VMware has a good whitepaper on setting up a Microsoft fail-over cluster in vSphere. Unfortunately there are number of restrictions when using Microsoft clustering with VMware vSphere, which really put a damper on the practices in certain environments.
The following environments and functionality are not supported for MSCS setups with this release of vSphere:
– Clustering on iSCSI or NFS disks.
– Mixed environments, such as configurations where one cluster node is running a different version of ESX/ESXi than another cluster node.
– Clustered virtual machines as part of VMware clusters (DRS or HA).
– Use of MSCS in conjunction with VMware Fault Tolerance.
– Migration with VMotion of clustered virtual machines.
– N-Port ID Virtualization (NPIV)
– With native multipathing (NMP), clustering is not supported when the path policy is set to round robin.
– You must use hardware version 7 with ESX/ESXi 4.0.

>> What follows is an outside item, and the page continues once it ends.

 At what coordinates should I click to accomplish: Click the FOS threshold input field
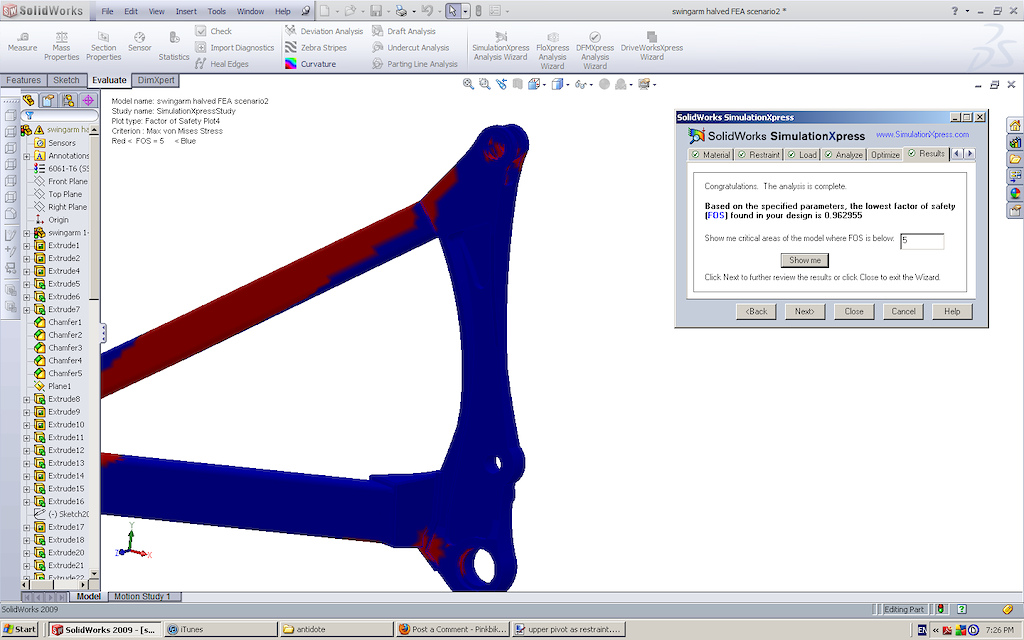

The major limitations which really stick out are the lack of VMotion, and a cluster which has DRS or HA enabled. Depending on your storage array, the round-robin multipathing limitation could be a real issue as well. I’m not sure whether these limitations are imposed by VMware because of technical glitches, or if Microsoft has imposed them. Either way, you need to be aware of the limits when you look at using MSCS, and they may drive you to other HA solutions.

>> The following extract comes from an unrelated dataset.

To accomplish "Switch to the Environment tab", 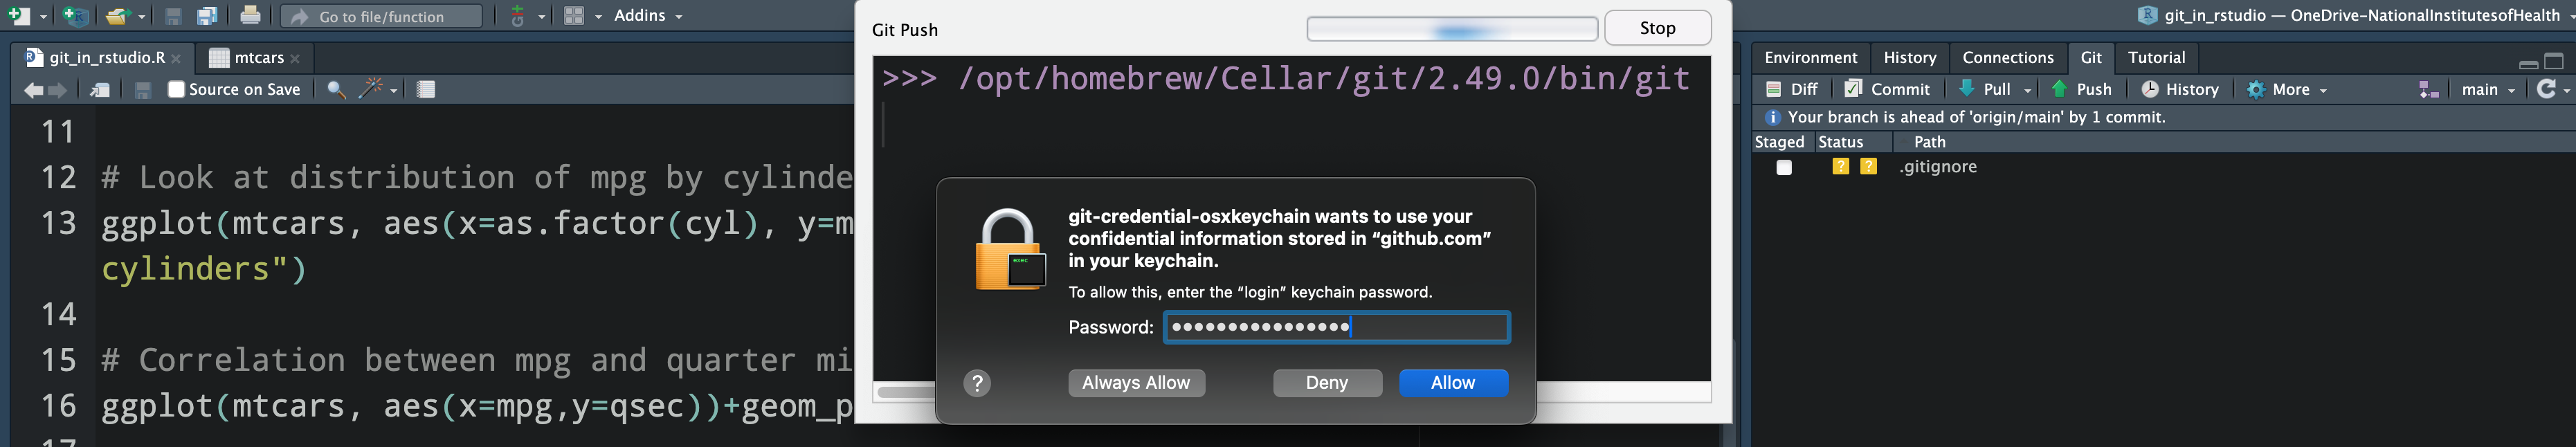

Remember there are two aspects to high availability: the service and your data. MSCS does nothing for data high availability. For that you need to look at database mirroring. For service HA you have other options, such as vSphere HA and FT. But vSphere HA and FT don’t increase availability when you need to reboot the SQL host when doing planned maintenance such as applying patches or service packs.